Tiago não espera lamentos do leitor. Não. Com a nudez do poeta ─ senhor poeta, digamos, porque o poeta, aqui, é um ente social ─ o leitor se vê também despido. Somos a nudez do rei enquanto somos expostos, tortos e perturbadoramente tontos, nos poemas que Tiago nos joga na cara e que nos expõe como humanos e bestas ao mesmo tempo.

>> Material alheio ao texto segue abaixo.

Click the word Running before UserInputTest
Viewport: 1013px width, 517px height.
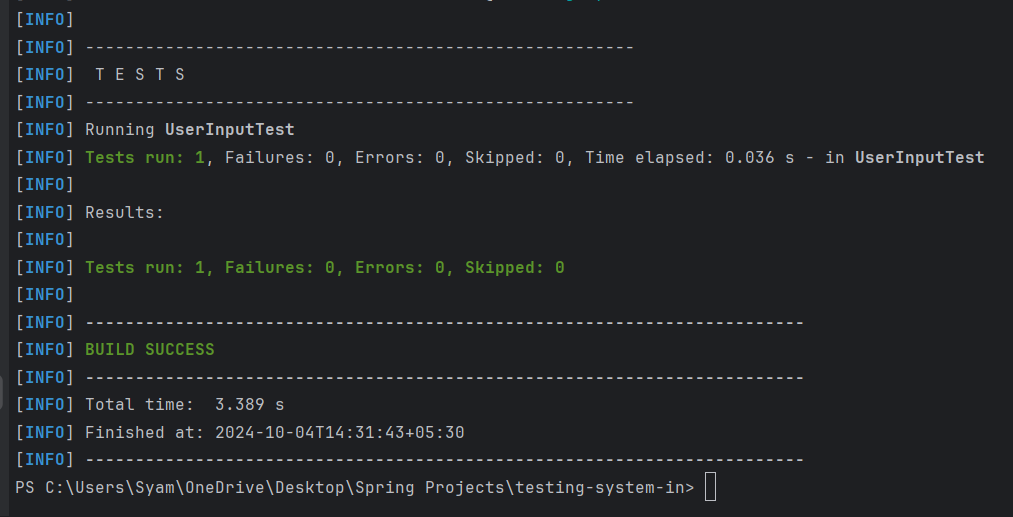pyautogui.click(x=119, y=130)
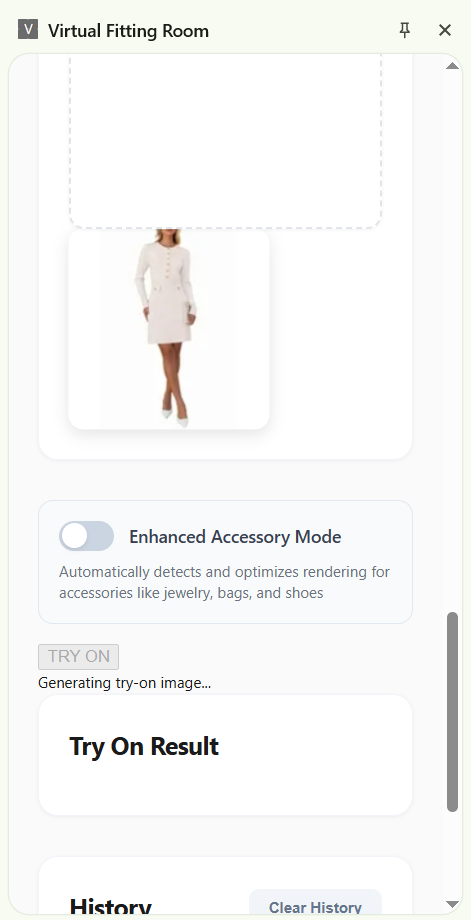Image resolution: width=471 pixels, height=920 pixels.
Task: Click the scrollbar track above the thumb
Action: click(x=452, y=340)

Em “andamos tão acostumados”:

as linhas dos contornos das coisas
não são só as linhas dos contornos
das coisas. acumulam funções do
sentido que aprendem com o tempo
ele sabe que linhas e contornos
podem até nunca ter se encontrado.
por tatearem os limites já não sabem
do início ou fim, apenas servem
de linhas e contornos das coisas

Em “com os olhos cheios de fumaça”:

é como exercer o desencanto
sobre o desprazer diante do dia,
da incapacidade de levantar da cama,
muda, durante uma vida inteira (a tomar
todos os planos). a fé são os espaços entre
o sono e a falta dele (somos ela, a cama).
as propagandas de tv dizem que 1/3 da vida
você passa sobre ela (o resto, a desejá-la),
como abrir ou fechar os olhos na fumaça

E assim “Debaixo do vazio” segue, atual e hermeticamente calculado. Não com aquele hermetismo batido que quase sempre procura esconder um autor imaturo. O hermético, em Tiago, é como um favor que o autor nos faz: dissesse tudo, não sobraria nenhum de nós para contar como foi passar pelas páginas-obstáculos deste livro.
Entre porrada e outra, Tiago reflete com seriedade sobre os pedais de sua bicicleta passeante. Mas duram pouco os passeios. Já o autor retorna com “você não consegue sentir duas dores ao mesmo tempo, uma anula a outra” ou, e aqui seria a hora perfeita para desistir desta leitura, leitor fraco que sou, o poema sem título que discorre sobre como somos, leitores, humanos, tão coitados, emocionados por redes sociais e manchetes de jornal e ignorantes da realidade que não passa nas telas de nossos celulares e televisões.
As experimentações de Tiago, às vezes, parecem ir longe demais. Como em “anúncios”, uma série de poemas com epígrafes de Marx, Paul Celan e Manuel Bandeira. São anúncios ou denúncias? Tiago não responde, deixando ao leitor, entre a angústia do novo e o constrangimento da bricolagem sorrateira que nos põe ao mesmo tempo como cúmplices e vítimas de uma leitura crítica da sociedade e, por que não?,do próprio fazer poético.
O poema-tema que lemos na contracapa me faz pensar na relação do poeta com seu livro, na minha relação de leitor ao ler Tiago D. Oliveira e no meu próprio fazer poético (porque escrever sem se perder em reflexões sobre o próprio texto, simplesmente não me faz sentido), e termino este meu texto com ele:

deus morreu,
o rei foi decapitado.
mesmo que tudo volte
a ser como antes,
nada voltará a ser

como antes, nada. 



Marcelo Labes tem 32 anos e é natural de Blumenau-SC. Autor de Falações(EdiFurb, 2008), Porque sim não é resposta (Hemisfério Sul, 2015), O Filho da Empregada (Hemisfério Sul, 2016) e Trapaça (Oito e Meio, 2016). Poeta, prefere o simples ao hermético. Escritor, prefere ainda a poesia à prosa. Costuma conviver mais entre palavras do que entre pessoas.